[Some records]
►
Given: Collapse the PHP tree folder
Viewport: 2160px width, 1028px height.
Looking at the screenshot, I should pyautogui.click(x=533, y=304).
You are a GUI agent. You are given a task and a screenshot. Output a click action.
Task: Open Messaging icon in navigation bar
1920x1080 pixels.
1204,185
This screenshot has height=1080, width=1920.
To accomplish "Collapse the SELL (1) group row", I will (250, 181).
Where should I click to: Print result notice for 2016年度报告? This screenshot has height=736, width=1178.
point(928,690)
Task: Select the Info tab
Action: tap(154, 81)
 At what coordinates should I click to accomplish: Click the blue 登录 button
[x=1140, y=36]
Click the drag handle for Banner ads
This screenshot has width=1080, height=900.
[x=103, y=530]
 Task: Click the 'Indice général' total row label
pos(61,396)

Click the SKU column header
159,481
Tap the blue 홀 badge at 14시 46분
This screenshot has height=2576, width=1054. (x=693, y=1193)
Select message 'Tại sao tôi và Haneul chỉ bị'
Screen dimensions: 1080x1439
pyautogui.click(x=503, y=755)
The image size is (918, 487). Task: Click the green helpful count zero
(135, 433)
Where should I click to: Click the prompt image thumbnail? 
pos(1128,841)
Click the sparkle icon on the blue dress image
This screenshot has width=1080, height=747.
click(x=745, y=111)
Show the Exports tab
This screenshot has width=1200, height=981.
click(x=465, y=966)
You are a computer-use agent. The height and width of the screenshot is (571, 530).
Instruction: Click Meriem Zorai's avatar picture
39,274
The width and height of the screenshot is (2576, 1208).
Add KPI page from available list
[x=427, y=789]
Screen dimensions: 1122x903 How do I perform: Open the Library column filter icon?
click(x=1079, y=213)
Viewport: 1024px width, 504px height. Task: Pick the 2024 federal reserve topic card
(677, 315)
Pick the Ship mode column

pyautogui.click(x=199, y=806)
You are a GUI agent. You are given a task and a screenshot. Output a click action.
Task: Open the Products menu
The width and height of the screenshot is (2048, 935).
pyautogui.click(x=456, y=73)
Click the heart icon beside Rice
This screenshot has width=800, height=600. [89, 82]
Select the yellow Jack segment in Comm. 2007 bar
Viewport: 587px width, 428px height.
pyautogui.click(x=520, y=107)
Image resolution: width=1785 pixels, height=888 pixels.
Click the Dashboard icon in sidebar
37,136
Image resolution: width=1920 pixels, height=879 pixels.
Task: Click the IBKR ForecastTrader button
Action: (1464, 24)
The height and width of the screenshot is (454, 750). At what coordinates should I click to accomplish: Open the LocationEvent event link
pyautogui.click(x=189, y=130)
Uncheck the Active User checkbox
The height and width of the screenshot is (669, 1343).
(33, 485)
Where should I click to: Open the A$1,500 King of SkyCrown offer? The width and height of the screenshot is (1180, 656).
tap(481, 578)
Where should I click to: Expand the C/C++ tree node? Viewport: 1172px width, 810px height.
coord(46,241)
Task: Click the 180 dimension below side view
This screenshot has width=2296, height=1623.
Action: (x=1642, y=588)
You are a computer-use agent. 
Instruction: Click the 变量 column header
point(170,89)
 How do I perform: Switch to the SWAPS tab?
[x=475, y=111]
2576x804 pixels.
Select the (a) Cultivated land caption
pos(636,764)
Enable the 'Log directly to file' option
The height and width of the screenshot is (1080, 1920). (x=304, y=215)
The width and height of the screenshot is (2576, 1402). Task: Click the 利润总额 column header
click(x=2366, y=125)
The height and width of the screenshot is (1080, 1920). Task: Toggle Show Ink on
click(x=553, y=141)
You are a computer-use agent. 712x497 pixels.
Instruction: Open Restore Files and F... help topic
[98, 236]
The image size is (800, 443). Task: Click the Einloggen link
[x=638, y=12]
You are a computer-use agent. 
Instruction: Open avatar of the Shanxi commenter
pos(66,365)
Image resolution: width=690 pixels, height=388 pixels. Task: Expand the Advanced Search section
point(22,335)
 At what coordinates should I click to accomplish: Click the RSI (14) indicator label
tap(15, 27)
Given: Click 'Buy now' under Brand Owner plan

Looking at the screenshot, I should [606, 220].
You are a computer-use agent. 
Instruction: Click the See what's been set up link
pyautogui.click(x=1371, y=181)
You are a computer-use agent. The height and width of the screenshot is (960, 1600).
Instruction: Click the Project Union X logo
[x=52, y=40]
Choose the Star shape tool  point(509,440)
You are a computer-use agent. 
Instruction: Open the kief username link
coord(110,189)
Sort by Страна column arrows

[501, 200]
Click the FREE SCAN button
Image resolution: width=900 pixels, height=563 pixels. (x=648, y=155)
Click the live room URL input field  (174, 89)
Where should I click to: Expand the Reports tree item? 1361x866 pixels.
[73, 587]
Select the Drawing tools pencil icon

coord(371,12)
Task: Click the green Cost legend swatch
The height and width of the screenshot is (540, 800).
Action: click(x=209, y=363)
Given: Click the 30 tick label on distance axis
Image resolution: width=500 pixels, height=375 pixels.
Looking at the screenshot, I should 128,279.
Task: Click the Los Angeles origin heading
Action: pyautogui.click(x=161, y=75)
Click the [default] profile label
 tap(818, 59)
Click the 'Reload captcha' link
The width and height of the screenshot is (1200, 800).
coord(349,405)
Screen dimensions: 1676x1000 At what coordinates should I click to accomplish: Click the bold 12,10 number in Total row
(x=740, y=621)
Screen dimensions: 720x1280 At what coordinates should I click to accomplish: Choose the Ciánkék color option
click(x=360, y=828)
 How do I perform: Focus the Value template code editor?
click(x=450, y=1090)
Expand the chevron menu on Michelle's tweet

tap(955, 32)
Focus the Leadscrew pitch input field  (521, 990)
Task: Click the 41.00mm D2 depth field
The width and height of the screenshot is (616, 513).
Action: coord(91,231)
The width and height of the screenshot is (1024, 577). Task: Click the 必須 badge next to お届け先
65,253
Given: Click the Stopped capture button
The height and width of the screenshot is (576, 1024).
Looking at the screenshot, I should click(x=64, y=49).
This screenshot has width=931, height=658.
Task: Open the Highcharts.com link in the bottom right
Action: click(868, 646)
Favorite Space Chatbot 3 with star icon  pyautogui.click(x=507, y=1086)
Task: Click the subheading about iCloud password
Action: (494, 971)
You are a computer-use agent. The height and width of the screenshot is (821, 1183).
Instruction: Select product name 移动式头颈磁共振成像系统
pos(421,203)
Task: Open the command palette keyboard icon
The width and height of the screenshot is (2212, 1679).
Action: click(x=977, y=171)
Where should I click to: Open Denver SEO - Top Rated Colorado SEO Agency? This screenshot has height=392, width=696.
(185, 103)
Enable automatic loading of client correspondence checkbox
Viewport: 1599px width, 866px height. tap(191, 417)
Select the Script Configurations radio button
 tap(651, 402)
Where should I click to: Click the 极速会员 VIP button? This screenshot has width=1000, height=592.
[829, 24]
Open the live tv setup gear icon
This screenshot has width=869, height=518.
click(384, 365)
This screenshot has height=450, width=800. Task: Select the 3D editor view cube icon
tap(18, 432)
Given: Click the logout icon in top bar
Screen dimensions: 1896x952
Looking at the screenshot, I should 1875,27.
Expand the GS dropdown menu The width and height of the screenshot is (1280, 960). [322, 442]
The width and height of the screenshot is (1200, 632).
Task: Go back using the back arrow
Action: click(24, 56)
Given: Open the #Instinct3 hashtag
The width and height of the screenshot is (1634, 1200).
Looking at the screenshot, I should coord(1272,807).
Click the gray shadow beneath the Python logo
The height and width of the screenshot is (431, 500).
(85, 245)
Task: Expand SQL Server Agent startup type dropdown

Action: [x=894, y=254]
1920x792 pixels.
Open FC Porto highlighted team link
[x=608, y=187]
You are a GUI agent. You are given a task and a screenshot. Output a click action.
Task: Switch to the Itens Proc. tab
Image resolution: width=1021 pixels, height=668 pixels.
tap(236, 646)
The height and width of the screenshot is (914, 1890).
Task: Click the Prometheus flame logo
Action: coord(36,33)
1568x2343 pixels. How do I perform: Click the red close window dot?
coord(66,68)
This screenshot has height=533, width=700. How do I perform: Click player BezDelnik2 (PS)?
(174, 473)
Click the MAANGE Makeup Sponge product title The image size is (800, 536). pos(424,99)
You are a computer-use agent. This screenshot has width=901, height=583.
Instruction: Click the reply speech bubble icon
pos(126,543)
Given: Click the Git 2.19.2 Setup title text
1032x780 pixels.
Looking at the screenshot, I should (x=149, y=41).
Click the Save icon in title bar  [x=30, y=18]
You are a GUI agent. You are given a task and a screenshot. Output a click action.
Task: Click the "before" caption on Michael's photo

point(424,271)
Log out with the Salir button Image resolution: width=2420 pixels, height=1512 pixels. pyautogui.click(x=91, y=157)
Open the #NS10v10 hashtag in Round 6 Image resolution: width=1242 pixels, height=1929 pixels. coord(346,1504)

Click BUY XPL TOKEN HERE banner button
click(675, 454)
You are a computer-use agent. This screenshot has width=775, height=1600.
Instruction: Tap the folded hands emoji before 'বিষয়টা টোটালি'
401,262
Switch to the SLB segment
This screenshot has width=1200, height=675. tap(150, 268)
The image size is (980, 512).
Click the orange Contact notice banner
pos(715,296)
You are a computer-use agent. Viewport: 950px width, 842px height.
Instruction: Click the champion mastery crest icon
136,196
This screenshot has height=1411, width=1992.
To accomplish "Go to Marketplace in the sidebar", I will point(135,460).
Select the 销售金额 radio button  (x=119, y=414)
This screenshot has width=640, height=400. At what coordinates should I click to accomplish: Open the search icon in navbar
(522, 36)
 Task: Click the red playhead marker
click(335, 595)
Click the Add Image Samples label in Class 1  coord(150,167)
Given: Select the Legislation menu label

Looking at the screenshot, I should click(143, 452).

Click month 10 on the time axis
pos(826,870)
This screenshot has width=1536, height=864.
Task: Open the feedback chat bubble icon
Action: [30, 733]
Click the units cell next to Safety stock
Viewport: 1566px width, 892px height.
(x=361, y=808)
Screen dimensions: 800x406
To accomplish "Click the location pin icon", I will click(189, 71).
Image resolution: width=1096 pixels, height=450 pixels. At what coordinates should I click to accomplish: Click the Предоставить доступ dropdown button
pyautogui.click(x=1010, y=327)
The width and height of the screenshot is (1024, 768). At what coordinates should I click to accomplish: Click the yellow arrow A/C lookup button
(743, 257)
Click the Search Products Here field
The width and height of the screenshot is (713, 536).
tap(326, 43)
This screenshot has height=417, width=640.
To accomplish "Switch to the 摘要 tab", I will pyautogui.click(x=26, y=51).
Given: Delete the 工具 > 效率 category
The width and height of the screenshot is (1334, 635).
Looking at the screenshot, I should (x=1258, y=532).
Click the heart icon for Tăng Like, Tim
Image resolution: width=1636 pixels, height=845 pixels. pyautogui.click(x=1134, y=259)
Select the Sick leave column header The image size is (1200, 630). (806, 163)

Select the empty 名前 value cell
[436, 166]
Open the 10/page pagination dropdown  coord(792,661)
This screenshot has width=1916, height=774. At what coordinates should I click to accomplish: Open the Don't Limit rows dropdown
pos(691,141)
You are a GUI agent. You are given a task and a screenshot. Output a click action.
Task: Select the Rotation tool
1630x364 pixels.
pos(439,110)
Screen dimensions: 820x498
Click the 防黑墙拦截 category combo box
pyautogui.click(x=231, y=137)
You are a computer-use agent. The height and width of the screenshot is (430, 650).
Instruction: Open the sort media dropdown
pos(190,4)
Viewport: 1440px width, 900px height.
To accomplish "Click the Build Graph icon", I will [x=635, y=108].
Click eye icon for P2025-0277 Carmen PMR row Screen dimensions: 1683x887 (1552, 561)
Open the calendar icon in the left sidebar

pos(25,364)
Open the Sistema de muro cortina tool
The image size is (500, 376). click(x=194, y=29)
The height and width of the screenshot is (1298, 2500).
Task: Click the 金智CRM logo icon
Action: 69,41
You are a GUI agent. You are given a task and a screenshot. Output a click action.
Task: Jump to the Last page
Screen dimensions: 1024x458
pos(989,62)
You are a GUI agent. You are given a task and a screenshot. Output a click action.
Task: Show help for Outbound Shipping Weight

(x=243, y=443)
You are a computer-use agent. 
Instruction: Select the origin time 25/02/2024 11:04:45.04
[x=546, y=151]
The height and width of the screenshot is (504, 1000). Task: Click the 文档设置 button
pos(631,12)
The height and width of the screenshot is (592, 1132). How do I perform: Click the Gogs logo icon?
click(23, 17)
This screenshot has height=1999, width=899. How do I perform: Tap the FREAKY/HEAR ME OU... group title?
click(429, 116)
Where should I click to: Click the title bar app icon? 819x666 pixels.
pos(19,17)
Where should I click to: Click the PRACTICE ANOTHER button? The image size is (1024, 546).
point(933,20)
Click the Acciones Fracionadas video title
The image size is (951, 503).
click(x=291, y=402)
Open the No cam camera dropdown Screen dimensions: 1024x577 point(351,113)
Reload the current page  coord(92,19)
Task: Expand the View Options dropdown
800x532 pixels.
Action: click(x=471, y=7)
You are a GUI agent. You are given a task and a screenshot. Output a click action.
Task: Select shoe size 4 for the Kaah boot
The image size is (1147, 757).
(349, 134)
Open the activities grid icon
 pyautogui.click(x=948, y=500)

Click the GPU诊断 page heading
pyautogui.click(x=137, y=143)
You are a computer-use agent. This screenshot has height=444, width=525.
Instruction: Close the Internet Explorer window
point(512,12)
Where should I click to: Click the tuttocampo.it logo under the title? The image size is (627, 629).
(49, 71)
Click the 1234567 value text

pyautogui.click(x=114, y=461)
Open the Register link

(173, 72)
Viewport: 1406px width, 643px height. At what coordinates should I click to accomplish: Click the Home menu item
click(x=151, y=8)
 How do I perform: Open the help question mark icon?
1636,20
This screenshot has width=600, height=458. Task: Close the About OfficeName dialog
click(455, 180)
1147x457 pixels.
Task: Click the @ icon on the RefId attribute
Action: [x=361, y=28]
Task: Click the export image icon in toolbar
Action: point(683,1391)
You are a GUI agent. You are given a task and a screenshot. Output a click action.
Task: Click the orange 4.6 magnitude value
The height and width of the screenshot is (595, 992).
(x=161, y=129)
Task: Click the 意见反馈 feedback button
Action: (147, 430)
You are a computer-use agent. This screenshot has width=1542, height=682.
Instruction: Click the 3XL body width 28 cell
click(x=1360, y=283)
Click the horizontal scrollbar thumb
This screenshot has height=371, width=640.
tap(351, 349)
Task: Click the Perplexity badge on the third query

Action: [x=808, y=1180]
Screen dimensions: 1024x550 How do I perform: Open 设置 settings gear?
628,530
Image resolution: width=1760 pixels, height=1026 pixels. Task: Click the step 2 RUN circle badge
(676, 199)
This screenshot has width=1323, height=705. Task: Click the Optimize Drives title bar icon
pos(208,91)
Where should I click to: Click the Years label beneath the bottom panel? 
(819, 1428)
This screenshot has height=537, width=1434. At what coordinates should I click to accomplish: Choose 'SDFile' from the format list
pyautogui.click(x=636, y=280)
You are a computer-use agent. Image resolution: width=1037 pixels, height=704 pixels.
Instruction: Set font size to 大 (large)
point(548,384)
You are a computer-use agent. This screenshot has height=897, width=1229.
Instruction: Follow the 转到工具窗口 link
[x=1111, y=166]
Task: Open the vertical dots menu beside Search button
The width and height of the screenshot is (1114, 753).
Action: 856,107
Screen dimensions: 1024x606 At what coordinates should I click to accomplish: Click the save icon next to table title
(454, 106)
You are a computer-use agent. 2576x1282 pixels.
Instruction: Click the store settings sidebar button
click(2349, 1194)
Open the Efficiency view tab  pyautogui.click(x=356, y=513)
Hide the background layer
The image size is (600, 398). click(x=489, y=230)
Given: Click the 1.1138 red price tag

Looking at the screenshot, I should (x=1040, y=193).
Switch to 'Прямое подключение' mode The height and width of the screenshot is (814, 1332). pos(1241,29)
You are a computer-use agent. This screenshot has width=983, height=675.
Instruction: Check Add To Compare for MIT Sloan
◄
INSTRUCTION: Copy the lines that run from the start of the records through the line containing "pos(1128,841)", both ends included.

FINISHED EXERCISE:
Given: Collapse the PHP tree folder
Viewport: 2160px width, 1028px height.
Looking at the screenshot, I should pyautogui.click(x=533, y=304).
You are a GUI agent. You are given a task and a screenshot. Output a click action.
Task: Open Messaging icon in navigation bar
1920x1080 pixels.
1204,185
This screenshot has height=1080, width=1920.
To accomplish "Collapse the SELL (1) group row", I will (250, 181).
Where should I click to: Print result notice for 2016年度报告? This screenshot has height=736, width=1178.
point(928,690)
Task: Select the Info tab
Action: tap(154, 81)
 At what coordinates should I click to accomplish: Click the blue 登录 button
[x=1140, y=36]
Click the drag handle for Banner ads
This screenshot has width=1080, height=900.
[x=103, y=530]
 Task: Click the 'Indice général' total row label
pos(61,396)

Click the SKU column header
159,481
Tap the blue 홀 badge at 14시 46분
This screenshot has height=2576, width=1054. (x=693, y=1193)
Select message 'Tại sao tôi và Haneul chỉ bị'
Screen dimensions: 1080x1439
pyautogui.click(x=503, y=755)
The image size is (918, 487). Task: Click the green helpful count zero
(135, 433)
Where should I click to: Click the prompt image thumbnail? 
pos(1128,841)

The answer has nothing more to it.